WHAT IS BEING ASKED:
Write out each entry word for word.

SUPPLIED DATA:
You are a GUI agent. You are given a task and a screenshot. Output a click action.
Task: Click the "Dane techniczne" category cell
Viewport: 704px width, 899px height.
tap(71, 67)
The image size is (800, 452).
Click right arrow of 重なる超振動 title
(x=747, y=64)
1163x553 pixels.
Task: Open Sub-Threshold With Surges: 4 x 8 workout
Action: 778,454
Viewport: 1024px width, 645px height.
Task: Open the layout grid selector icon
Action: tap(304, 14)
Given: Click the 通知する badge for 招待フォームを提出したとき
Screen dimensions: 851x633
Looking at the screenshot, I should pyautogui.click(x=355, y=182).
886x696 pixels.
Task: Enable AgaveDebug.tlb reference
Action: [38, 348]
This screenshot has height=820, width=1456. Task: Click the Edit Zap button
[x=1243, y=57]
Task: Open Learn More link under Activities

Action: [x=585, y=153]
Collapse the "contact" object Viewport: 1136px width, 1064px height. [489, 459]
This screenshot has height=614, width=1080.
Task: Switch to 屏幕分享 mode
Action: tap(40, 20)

SOLVED EXERCISE:
You are a GUI agent. You are given a task and a screenshot. Output a click action.
Task: Click the "Dane techniczne" category cell
Viewport: 704px width, 899px height.
tap(71, 67)
The image size is (800, 452).
Click right arrow of 重なる超振動 title
(x=747, y=64)
1163x553 pixels.
Task: Open Sub-Threshold With Surges: 4 x 8 workout
Action: 778,454
Viewport: 1024px width, 645px height.
Task: Open the layout grid selector icon
Action: tap(304, 14)
Given: Click the 通知する badge for 招待フォームを提出したとき
Screen dimensions: 851x633
Looking at the screenshot, I should pyautogui.click(x=355, y=182).
886x696 pixels.
Task: Enable AgaveDebug.tlb reference
Action: [38, 348]
This screenshot has height=820, width=1456. Task: Click the Edit Zap button
[x=1243, y=57]
Task: Open Learn More link under Activities

Action: [x=585, y=153]
Collapse the "contact" object Viewport: 1136px width, 1064px height. [489, 459]
This screenshot has height=614, width=1080.
Task: Switch to 屏幕分享 mode
Action: tap(40, 20)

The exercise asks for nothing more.